ZooKeeper Recipes and Solutions 两段式提交和选主

Two-phased Commit【两段式提交】

A two-phase commit protocol is an algorithm that lets all clients in a distributed system agree either to commit a transaction or abort.
二阶段提交协议算法,可以实现分布式系统中所有的客户端要么全部提交一个事务,要么全部撤销一个事务。

In ZooKeeper, you can implement a two-phased commit by having a coordinator create a transaction node, say “/app/Tx”, and one child node per participating site, say “/app/Tx/s_i”. When coordinator creates the child node, it leaves the content undefined. Once each site involved in the transaction receives the transaction from the coordinator, the site reads each child node and sets a watch. Each site then processes the query and votes “commit” or “abort” by writing to its respective node. Once the write completes, the other sites are notified, and as soon as all sites have all votes, they can decide either “abort” or “commit”. Note that a node can decide “abort” earlier if some site votes for “abort”.
在ZooKeeper中,你可以通过一个协调器,创建一个事务节点,称之为 “/app/Tx”,并且为每一个参与事务的站点创建一个子节点,称之为 “/app/Tx/s_i”。当协调器创建了子节点时不定义节点的内容。一旦参与到事务的站点从协调器收到事务,站点读取每一个子节点并设置监听器。然后每一个站点都处理查询任务并且通过向对应的节点写入信息投票“提交”还是撤销事务。当写入完成,其他的站点会得到通知,只要所有的站点都具有选举权,他们就可以决定“撤销”还是“提交”事务。注意,如果一些投票“撤销”,一个节点可以提前决定“撤销”

An interesting aspect of this implementation is that the only role of the coordinator is to decide upon the group of sites, to create the ZooKeeper nodes, and to propagate the transaction to the corresponding sites. In fact, even propagating the transaction can be done through ZooKeeper by writing it in the transaction node.
关于这个措施,有趣的一点是,协调器充当的唯一的角色是基于全部站点,确定要创建ZooKeeper节点并将事务传递给对应的站点。实际上,传递事务都可以交给ZooKeeper通过写入事务节点来实现。
在这里插入图片描述
There are two important drawbacks of the approach described above. One is the message complexity, which is O(n²). The second is the impossibility of detecting failures of sites through ephemeral nodes. To detect the failure of a site using ephemeral nodes, it is necessary that the site create the node.
上面的方法有两个严重的缺点。一个是消息的复杂度O(n²)。另一个是临时节点无法探测站点的失效。要通过临时节点探测站点失效,站点创建节点是必需的。

To solve the first problem, you can have only the coordinator notified of changes to the transaction nodes, and then notify the sites once coordinator reaches a decision. Note that this approach is scalable, but it’s is slower too, as it requires all communication to go through the coordinator.
解决第一个问题,你可以只将事务节点的变更消息通知给协调器,然后当协调器做出决定后, 一次性通知各个站点。注意这个方法扩展性更好,但是速度也更慢,因为所有的交流都传递给了协调器。
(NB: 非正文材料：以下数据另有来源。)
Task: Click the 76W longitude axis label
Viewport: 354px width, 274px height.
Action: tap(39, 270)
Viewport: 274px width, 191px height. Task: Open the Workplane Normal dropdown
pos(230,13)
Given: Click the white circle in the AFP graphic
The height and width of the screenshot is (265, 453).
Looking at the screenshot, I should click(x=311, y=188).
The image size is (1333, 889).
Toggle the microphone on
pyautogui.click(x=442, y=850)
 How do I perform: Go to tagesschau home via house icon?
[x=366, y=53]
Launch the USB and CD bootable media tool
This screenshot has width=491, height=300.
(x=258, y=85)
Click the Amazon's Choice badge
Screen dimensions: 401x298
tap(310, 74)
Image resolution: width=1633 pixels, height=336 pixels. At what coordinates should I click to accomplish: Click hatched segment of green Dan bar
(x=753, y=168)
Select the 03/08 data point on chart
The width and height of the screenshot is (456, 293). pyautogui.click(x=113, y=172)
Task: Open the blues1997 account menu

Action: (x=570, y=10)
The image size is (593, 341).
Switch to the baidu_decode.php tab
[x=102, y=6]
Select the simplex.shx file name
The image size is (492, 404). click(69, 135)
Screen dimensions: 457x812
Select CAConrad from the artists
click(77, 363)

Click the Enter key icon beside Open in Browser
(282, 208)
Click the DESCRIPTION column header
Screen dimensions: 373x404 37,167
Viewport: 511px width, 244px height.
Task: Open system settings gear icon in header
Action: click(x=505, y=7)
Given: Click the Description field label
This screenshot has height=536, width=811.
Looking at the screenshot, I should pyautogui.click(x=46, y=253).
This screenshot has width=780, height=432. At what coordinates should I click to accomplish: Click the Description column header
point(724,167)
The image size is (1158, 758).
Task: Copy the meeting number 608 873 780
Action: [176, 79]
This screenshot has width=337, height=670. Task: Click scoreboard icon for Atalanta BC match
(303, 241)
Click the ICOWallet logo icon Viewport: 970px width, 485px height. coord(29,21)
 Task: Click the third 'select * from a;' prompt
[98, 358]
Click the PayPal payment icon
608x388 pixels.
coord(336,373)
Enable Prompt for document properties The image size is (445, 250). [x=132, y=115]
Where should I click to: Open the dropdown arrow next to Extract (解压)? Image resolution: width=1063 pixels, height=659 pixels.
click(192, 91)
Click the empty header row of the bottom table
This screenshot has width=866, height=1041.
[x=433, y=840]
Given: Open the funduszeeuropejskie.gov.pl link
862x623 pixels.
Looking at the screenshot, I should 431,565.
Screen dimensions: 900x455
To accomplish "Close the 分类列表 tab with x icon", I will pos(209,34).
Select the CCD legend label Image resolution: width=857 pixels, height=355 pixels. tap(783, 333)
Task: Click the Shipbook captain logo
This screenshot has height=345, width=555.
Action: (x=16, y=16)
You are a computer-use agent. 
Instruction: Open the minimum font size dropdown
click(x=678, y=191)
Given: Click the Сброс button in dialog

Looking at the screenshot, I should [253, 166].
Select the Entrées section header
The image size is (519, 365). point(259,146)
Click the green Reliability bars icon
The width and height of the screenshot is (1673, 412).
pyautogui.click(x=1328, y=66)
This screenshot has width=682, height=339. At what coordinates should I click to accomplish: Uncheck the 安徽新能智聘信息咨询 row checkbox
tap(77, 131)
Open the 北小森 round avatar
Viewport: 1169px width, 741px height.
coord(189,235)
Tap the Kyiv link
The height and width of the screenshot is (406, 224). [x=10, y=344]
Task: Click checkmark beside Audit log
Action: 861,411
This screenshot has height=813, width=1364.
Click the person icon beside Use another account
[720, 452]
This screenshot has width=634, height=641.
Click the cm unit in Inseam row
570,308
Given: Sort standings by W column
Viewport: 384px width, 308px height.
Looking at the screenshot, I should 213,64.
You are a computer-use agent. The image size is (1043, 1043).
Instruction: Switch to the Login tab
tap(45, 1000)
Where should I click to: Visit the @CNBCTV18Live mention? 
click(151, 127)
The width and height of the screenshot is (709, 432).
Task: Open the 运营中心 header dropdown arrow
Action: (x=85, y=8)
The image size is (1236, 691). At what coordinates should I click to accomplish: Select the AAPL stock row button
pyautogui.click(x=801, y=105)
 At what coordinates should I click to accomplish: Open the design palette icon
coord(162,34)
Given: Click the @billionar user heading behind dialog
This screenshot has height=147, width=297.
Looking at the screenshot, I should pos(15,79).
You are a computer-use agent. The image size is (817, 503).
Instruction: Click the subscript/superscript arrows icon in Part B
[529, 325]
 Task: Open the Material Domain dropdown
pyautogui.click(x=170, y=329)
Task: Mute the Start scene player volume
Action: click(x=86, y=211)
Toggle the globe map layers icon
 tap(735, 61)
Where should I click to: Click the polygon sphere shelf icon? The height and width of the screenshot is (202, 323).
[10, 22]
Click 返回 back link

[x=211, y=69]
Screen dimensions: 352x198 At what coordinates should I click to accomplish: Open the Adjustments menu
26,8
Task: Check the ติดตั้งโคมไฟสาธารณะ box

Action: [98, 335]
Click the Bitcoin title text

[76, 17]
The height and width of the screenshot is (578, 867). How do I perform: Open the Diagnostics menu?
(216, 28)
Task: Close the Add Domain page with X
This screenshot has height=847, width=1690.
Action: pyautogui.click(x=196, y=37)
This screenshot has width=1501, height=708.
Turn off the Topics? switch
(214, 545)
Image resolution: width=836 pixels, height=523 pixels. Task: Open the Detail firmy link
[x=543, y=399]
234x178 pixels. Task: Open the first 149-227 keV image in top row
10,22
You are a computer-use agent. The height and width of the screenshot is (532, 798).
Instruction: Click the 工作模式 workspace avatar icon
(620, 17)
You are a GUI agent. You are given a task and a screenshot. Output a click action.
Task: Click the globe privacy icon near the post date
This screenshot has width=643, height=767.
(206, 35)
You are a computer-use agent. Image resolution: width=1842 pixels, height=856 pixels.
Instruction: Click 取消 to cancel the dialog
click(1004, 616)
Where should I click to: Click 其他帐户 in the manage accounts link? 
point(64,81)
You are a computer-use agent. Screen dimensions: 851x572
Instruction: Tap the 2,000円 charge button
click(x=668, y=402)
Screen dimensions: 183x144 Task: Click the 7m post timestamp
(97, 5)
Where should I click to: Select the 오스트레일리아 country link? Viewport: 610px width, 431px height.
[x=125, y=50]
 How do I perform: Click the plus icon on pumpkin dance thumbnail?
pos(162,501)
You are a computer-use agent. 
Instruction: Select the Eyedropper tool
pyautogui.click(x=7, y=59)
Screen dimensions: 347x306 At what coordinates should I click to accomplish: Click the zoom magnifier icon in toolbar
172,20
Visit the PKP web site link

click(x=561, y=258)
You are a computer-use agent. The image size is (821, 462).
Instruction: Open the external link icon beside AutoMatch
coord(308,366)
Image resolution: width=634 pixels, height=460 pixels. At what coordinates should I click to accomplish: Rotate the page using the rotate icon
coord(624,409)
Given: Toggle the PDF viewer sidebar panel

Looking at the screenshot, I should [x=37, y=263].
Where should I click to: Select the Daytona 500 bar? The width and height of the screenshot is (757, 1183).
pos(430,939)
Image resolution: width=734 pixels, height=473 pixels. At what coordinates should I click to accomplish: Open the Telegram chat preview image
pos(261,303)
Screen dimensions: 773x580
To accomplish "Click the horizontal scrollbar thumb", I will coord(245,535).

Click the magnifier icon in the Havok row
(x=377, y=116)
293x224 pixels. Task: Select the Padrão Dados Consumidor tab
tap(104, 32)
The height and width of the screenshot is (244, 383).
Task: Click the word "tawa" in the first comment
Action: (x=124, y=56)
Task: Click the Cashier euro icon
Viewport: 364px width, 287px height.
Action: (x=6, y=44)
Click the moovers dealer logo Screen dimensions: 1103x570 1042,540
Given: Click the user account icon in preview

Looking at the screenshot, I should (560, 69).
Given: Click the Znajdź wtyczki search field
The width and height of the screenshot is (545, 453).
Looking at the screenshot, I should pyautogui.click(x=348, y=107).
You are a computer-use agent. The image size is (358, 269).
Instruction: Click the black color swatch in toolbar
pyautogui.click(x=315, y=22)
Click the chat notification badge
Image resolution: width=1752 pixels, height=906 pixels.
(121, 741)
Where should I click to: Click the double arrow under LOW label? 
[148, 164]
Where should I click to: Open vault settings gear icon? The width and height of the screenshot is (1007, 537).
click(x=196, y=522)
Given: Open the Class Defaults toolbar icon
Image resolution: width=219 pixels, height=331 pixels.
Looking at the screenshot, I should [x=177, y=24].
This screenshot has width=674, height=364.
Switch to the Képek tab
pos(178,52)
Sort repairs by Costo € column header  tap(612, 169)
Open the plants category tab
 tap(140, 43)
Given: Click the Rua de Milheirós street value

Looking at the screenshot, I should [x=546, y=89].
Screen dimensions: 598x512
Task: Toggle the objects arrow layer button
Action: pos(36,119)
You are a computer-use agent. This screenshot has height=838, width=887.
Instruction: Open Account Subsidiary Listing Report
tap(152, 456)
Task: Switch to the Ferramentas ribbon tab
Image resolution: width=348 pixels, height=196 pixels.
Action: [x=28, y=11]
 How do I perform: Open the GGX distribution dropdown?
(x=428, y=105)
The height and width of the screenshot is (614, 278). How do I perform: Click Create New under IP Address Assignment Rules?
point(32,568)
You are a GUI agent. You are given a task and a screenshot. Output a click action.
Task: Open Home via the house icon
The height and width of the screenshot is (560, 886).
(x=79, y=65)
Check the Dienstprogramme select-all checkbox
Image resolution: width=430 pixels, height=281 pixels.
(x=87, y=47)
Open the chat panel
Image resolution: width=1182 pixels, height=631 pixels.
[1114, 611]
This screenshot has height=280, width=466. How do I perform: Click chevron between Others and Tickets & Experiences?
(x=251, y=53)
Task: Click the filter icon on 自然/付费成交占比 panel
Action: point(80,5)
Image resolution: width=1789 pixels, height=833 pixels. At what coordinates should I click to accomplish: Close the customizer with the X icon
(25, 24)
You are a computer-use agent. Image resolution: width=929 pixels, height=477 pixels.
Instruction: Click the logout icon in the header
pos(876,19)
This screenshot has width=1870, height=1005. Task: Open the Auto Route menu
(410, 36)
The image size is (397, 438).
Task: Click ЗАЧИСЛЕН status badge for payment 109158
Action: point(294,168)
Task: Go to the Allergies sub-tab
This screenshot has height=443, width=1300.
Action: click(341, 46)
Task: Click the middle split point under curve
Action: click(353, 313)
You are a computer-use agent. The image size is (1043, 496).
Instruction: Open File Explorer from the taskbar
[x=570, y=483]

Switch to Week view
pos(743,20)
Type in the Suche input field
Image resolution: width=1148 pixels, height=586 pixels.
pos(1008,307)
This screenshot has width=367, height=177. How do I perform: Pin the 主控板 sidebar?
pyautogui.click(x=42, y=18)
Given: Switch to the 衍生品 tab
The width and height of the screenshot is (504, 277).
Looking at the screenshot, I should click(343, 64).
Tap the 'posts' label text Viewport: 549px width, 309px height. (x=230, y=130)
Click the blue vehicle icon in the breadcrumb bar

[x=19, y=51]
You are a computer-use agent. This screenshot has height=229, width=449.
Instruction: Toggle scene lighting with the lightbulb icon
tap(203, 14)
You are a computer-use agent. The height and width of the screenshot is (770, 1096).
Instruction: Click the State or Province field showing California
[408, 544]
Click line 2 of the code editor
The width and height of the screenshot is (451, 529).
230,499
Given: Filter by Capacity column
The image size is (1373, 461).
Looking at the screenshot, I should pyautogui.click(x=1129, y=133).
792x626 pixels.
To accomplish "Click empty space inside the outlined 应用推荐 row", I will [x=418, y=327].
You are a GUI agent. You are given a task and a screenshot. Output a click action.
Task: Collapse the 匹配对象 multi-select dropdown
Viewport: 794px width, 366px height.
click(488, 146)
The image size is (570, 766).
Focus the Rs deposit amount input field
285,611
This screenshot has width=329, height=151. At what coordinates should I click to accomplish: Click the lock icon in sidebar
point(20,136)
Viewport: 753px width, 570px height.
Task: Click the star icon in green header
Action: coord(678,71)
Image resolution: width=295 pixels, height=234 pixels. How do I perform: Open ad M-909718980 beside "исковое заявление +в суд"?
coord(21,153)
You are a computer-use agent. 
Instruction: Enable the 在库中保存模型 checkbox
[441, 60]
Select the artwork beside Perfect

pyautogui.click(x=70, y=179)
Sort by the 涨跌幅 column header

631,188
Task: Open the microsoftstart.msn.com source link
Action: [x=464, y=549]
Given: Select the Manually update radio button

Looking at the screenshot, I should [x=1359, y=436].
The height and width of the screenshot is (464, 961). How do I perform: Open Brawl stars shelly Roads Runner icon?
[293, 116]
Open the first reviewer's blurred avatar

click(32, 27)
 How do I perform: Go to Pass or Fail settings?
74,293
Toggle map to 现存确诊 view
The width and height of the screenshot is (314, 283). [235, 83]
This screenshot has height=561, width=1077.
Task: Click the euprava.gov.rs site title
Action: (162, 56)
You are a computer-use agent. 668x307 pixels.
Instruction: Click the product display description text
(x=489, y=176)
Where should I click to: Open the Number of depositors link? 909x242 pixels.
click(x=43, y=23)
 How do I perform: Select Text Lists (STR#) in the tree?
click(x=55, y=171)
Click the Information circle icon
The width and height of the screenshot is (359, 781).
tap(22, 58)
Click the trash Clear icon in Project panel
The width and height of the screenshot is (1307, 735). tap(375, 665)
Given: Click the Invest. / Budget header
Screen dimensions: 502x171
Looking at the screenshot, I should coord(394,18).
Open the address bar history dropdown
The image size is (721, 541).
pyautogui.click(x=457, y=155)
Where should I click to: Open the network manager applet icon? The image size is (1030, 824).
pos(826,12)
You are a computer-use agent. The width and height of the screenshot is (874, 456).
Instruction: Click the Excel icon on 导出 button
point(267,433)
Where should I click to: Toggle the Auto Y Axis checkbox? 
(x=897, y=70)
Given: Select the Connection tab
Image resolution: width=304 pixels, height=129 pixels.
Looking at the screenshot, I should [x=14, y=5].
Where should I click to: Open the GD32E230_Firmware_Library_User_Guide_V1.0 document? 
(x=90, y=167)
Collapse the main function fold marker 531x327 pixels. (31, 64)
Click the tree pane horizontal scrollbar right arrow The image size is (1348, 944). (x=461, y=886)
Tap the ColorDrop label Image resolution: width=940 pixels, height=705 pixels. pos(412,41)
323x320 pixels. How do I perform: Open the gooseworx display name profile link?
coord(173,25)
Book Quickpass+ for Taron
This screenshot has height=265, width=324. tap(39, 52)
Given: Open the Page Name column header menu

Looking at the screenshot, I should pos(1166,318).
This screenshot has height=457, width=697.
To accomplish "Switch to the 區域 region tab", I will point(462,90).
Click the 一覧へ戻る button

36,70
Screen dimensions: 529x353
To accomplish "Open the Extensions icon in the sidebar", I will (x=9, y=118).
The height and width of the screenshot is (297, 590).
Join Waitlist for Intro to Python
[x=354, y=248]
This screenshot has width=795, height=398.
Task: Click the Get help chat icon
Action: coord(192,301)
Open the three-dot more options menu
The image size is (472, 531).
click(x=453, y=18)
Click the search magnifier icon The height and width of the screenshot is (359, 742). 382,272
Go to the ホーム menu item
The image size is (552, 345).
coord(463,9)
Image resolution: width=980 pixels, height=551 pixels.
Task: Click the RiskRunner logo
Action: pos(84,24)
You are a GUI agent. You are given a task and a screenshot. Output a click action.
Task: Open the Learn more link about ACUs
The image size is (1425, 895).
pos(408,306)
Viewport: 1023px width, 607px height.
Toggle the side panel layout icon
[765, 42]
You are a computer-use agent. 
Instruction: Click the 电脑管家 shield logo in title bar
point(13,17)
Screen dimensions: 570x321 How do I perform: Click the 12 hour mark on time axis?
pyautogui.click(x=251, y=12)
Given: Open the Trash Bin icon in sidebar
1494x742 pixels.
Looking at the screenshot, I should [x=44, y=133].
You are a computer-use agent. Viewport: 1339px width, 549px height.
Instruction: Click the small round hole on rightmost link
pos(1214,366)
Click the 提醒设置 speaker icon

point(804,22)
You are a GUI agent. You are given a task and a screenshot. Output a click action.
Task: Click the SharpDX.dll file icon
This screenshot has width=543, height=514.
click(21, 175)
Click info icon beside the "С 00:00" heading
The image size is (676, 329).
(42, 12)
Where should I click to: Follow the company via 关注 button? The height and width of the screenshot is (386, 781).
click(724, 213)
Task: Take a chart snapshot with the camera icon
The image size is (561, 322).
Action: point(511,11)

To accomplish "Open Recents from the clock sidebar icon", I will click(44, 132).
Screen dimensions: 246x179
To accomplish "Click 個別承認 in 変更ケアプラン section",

To address the second problem, you can have the coordinator propagate the transaction to the sites, and have each site creating its own ephemeral node.
为了解决第二个问题,你可以要求协调器把事务传递给各个站点,然后要求各个站点创建自己的临时节点。

Leader Election 【Leader选举】

A simple way of doing leader election with ZooKeeper is to use the SEQUENCE|EPHEMERAL flags when creating znodes that represent “proposals” of clients. The idea is to have a znode, say “/election”, such that each znode creates a child znode “/election/n_” with both flags SEQUENCE|EPHEMERAL. With the sequence flag, ZooKeeper automatically appends a sequence number that is greater that any one previously appended to a child of “/election”. The process that created the znode with the smallest appended sequence number is the leader.
ZooKeeper实现leader选举的一个简单方法使用 创建代表客户端提议的z节点时给节点设置的 顺序号|纪元 标记。这个想法是,创建一个 /election 节点,然后每一个z节点在/election节点下创建一个具有 顺序号|纪元 标记的子节点 /election/n_。因为有顺序号,ZooKeeper会自动在 /election的子节点上追加一个递增的顺序号。创建具有最小顺序号z节点的进程就是leader。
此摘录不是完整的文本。